::: Data entries

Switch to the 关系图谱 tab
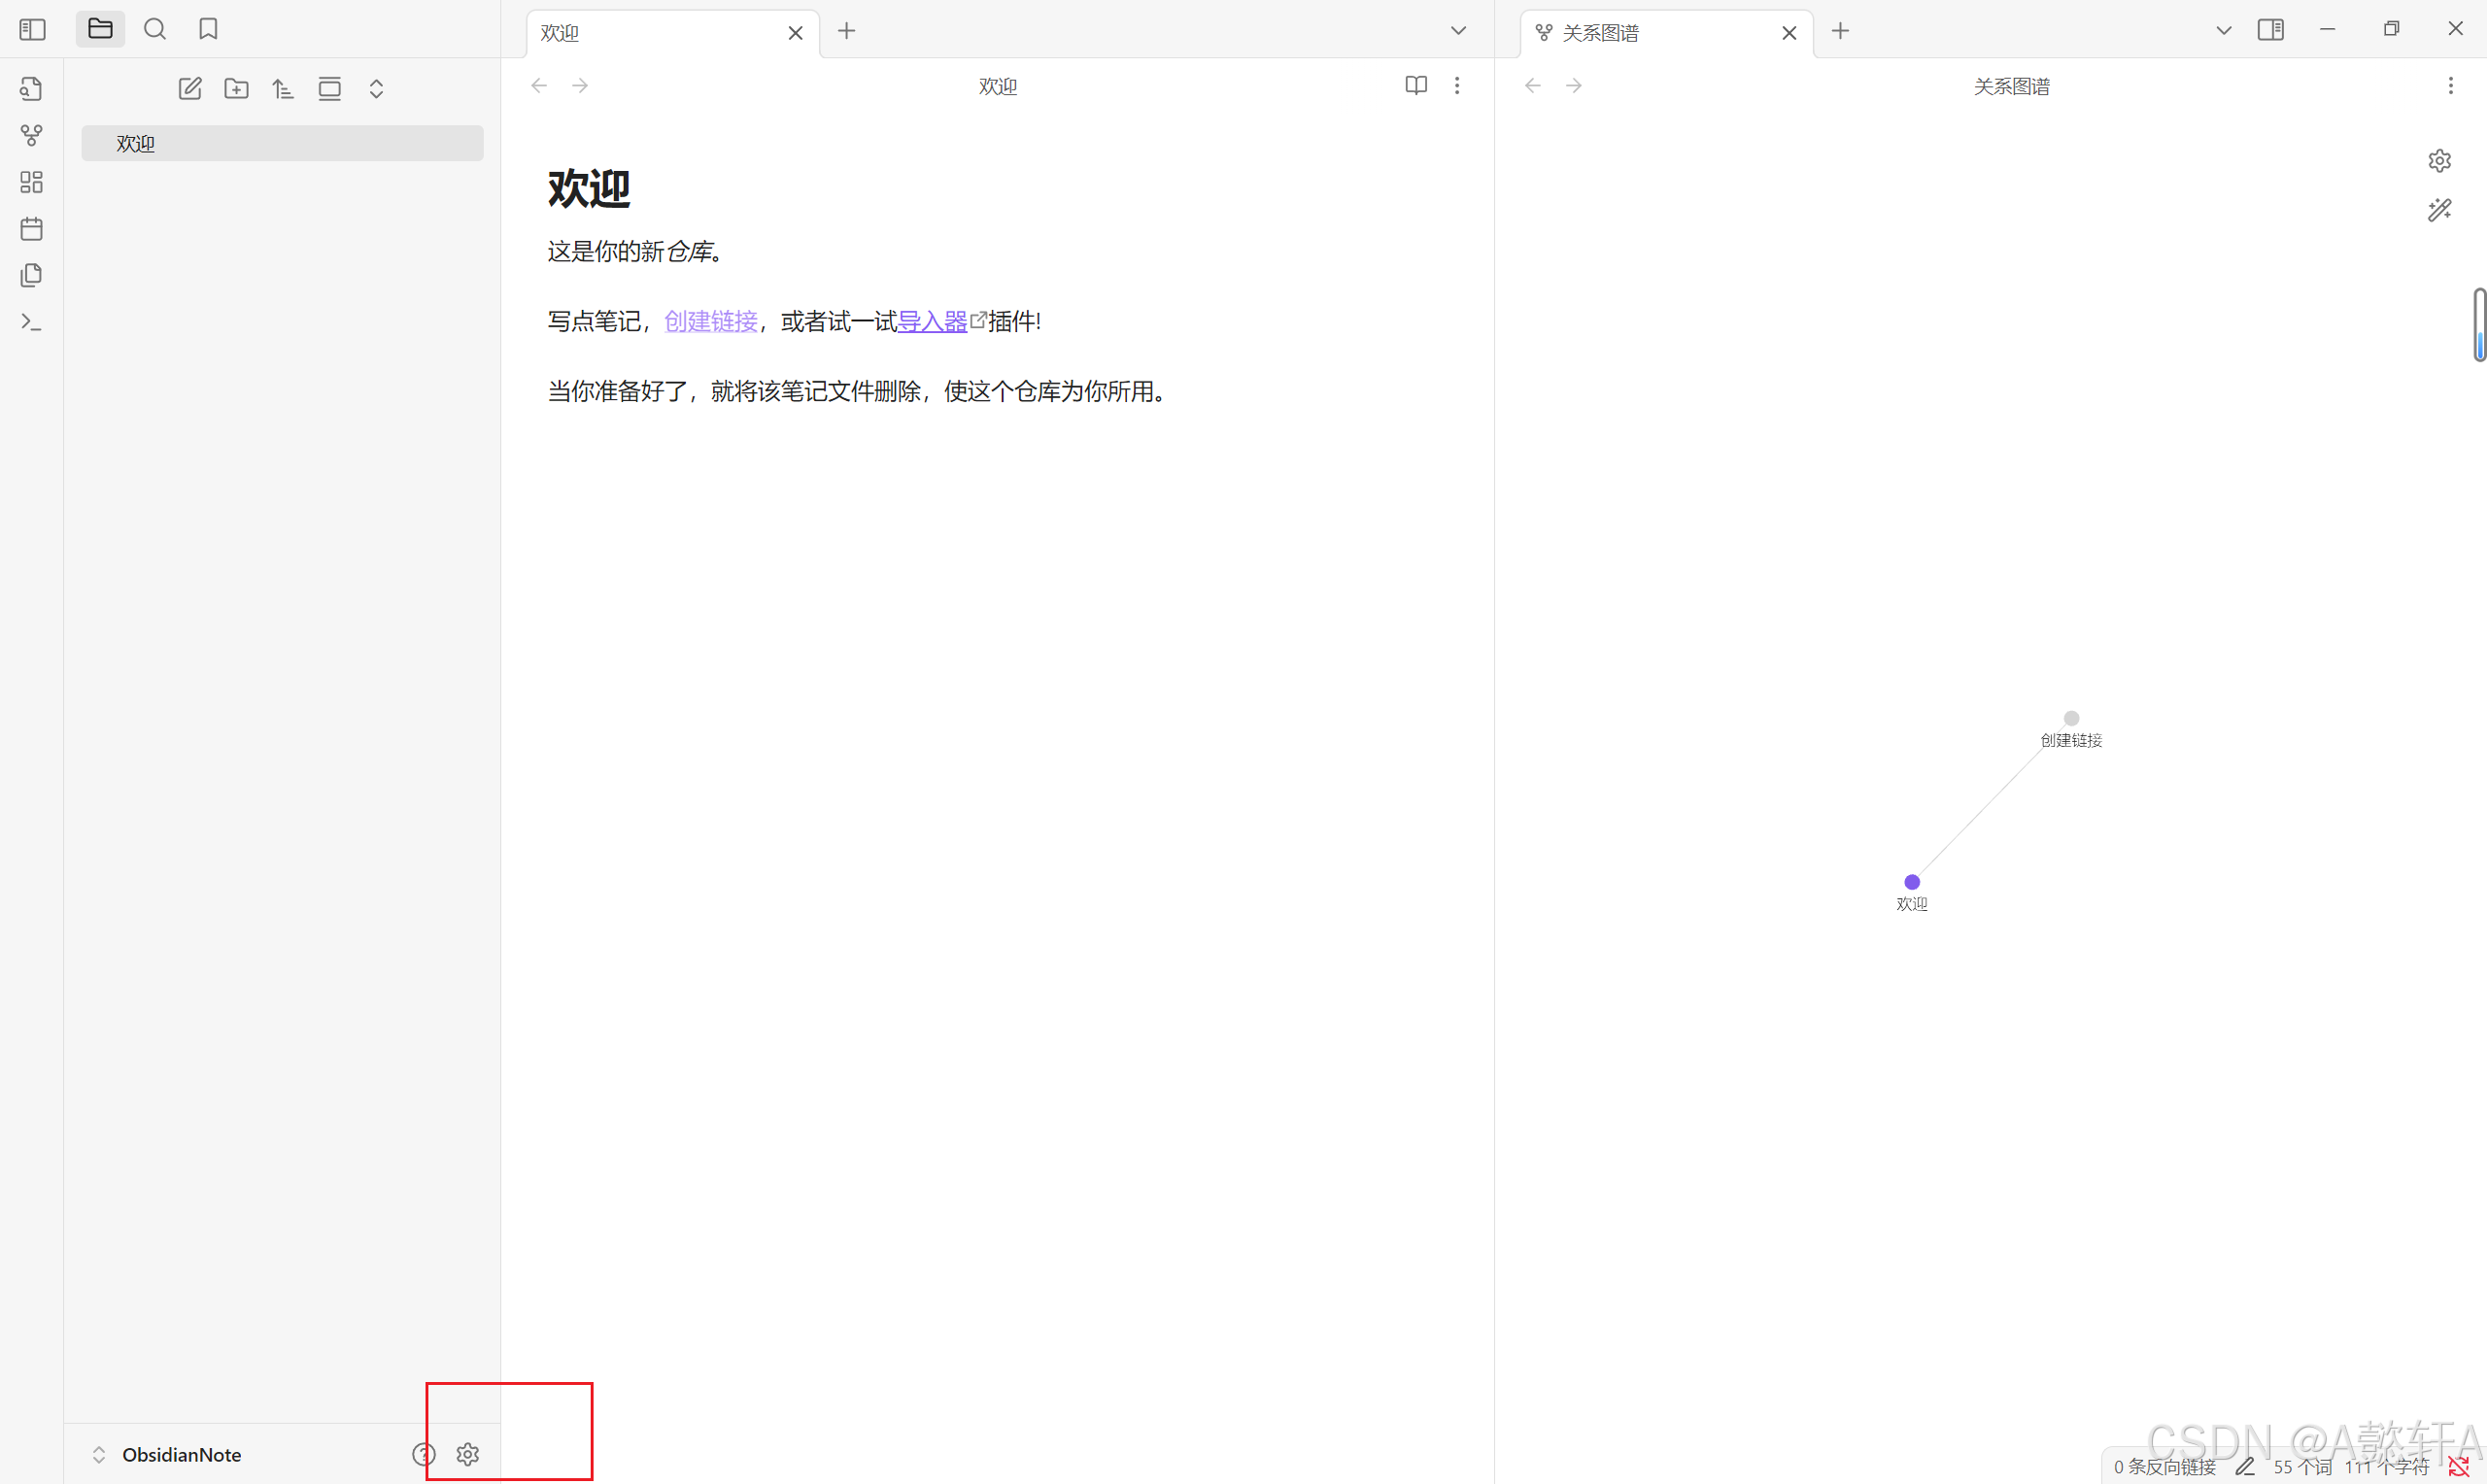The image size is (2487, 1484). [1600, 33]
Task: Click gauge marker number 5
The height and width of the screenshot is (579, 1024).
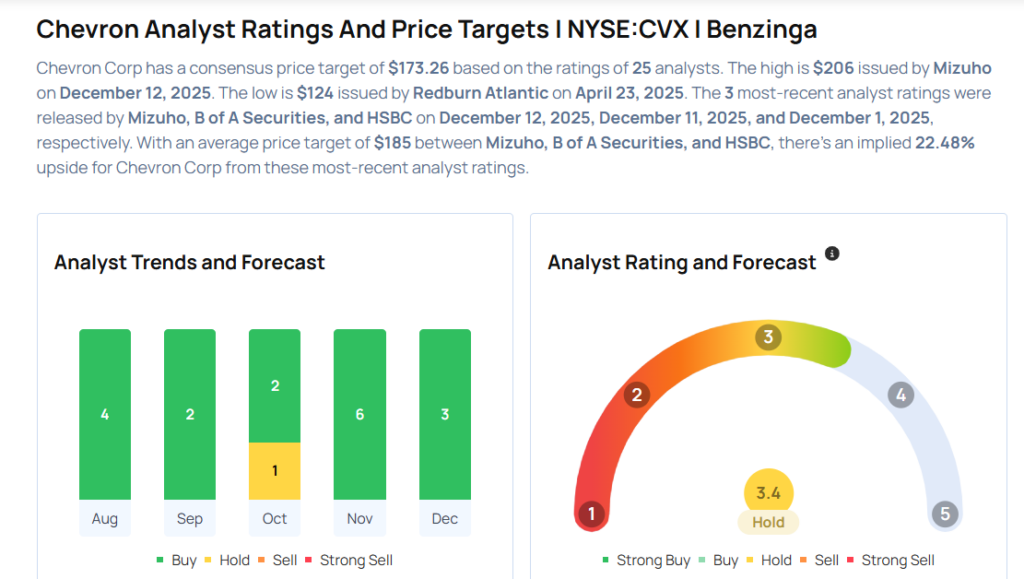Action: pyautogui.click(x=944, y=515)
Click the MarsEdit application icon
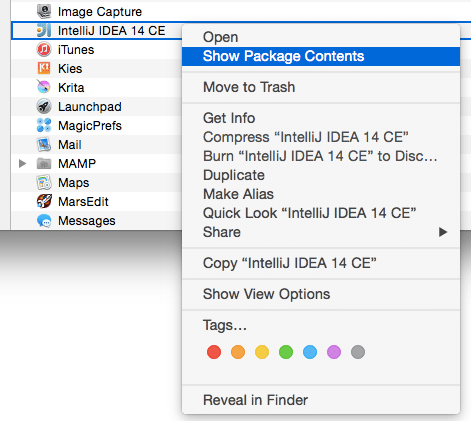 44,202
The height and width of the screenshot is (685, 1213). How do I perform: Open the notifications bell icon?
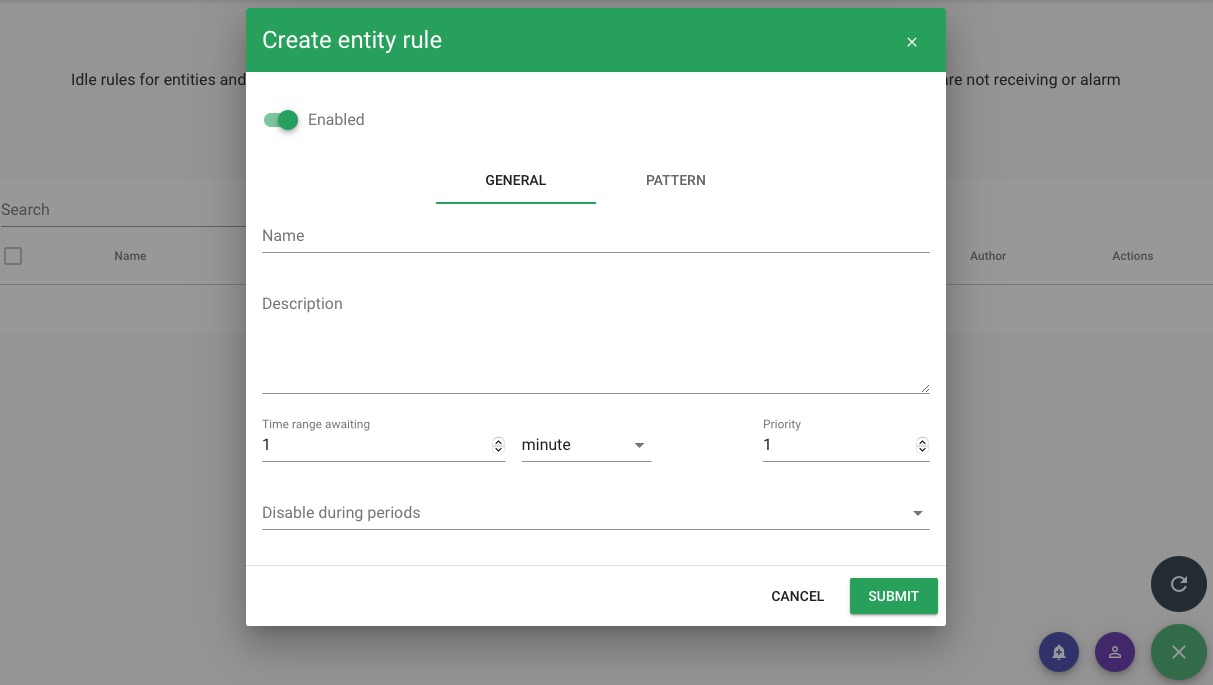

::::::

=== Prompt ===
Convert the material above into a Markdown table with the columns Number and Text. Put the row number in the first column and one line in the second, and leave out blank lines and the pictures.

=== Completed task ===
| Number | Text |
|---|---|
| 1 | Switch to the 关系图谱 tab |
| 2 | The image size is (2487, 1484). [1600, 33] |
| 3 | Task: Click gauge marker number 5 |
| 4 | The height and width of the screenshot is (579, 1024). |
| 5 | Action: pyautogui.click(x=944, y=515) |
| 6 | Click the MarsEdit application icon |
| 7 |  44,202 |
| 8 | The height and width of the screenshot is (685, 1213). How do I perform: Open the notifications bell icon? |